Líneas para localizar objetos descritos
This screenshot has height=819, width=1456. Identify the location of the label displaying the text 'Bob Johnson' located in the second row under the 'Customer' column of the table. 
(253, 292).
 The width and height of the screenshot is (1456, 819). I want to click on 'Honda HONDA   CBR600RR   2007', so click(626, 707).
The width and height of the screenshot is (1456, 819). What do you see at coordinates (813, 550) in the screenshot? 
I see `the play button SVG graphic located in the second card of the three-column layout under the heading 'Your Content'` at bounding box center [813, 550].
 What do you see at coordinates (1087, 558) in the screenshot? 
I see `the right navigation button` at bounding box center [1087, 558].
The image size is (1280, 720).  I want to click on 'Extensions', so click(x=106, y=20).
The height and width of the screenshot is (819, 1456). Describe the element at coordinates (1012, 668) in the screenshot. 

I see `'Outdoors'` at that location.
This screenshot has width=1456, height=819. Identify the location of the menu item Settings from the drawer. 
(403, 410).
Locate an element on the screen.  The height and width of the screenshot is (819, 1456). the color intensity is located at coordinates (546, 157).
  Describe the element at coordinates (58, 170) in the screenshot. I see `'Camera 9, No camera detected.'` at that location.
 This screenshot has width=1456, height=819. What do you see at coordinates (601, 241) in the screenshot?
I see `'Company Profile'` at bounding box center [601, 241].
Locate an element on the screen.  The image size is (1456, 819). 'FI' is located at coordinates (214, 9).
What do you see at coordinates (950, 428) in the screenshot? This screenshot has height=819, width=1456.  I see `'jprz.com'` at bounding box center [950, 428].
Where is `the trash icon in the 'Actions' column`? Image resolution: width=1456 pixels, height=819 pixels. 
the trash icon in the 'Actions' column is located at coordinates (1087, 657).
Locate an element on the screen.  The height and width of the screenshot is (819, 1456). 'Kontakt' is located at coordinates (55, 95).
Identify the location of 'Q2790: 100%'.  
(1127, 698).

QUÉ HARÁS
Cambia "Identify the location of" por "Find the position of" en todas las líneas y deja lo demás sin tocar.

RESULTADO CORRECTO
This screenshot has height=819, width=1456. Find the position of the label displaying the text 'Bob Johnson' located in the second row under the 'Customer' column of the table. 
(253, 292).
 The width and height of the screenshot is (1456, 819). I want to click on 'Honda HONDA   CBR600RR   2007', so click(626, 707).
The width and height of the screenshot is (1456, 819). What do you see at coordinates (813, 550) in the screenshot? 
I see `the play button SVG graphic located in the second card of the three-column layout under the heading 'Your Content'` at bounding box center [813, 550].
 What do you see at coordinates (1087, 558) in the screenshot? 
I see `the right navigation button` at bounding box center [1087, 558].
The image size is (1280, 720).  I want to click on 'Extensions', so click(x=106, y=20).
The height and width of the screenshot is (819, 1456). Describe the element at coordinates (1012, 668) in the screenshot. 

I see `'Outdoors'` at that location.
This screenshot has width=1456, height=819. Find the position of the menu item Settings from the drawer. 
(403, 410).
Locate an element on the screen.  The height and width of the screenshot is (819, 1456). the color intensity is located at coordinates (546, 157).
  Describe the element at coordinates (58, 170) in the screenshot. I see `'Camera 9, No camera detected.'` at that location.
 This screenshot has width=1456, height=819. What do you see at coordinates (601, 241) in the screenshot?
I see `'Company Profile'` at bounding box center [601, 241].
Locate an element on the screen.  The image size is (1456, 819). 'FI' is located at coordinates (214, 9).
What do you see at coordinates (950, 428) in the screenshot? This screenshot has height=819, width=1456.  I see `'jprz.com'` at bounding box center [950, 428].
Where is `the trash icon in the 'Actions' column`? Image resolution: width=1456 pixels, height=819 pixels. 
the trash icon in the 'Actions' column is located at coordinates (1087, 657).
Locate an element on the screen.  The height and width of the screenshot is (819, 1456). 'Kontakt' is located at coordinates (55, 95).
Find the position of 'Q2790: 100%'.  
(1127, 698).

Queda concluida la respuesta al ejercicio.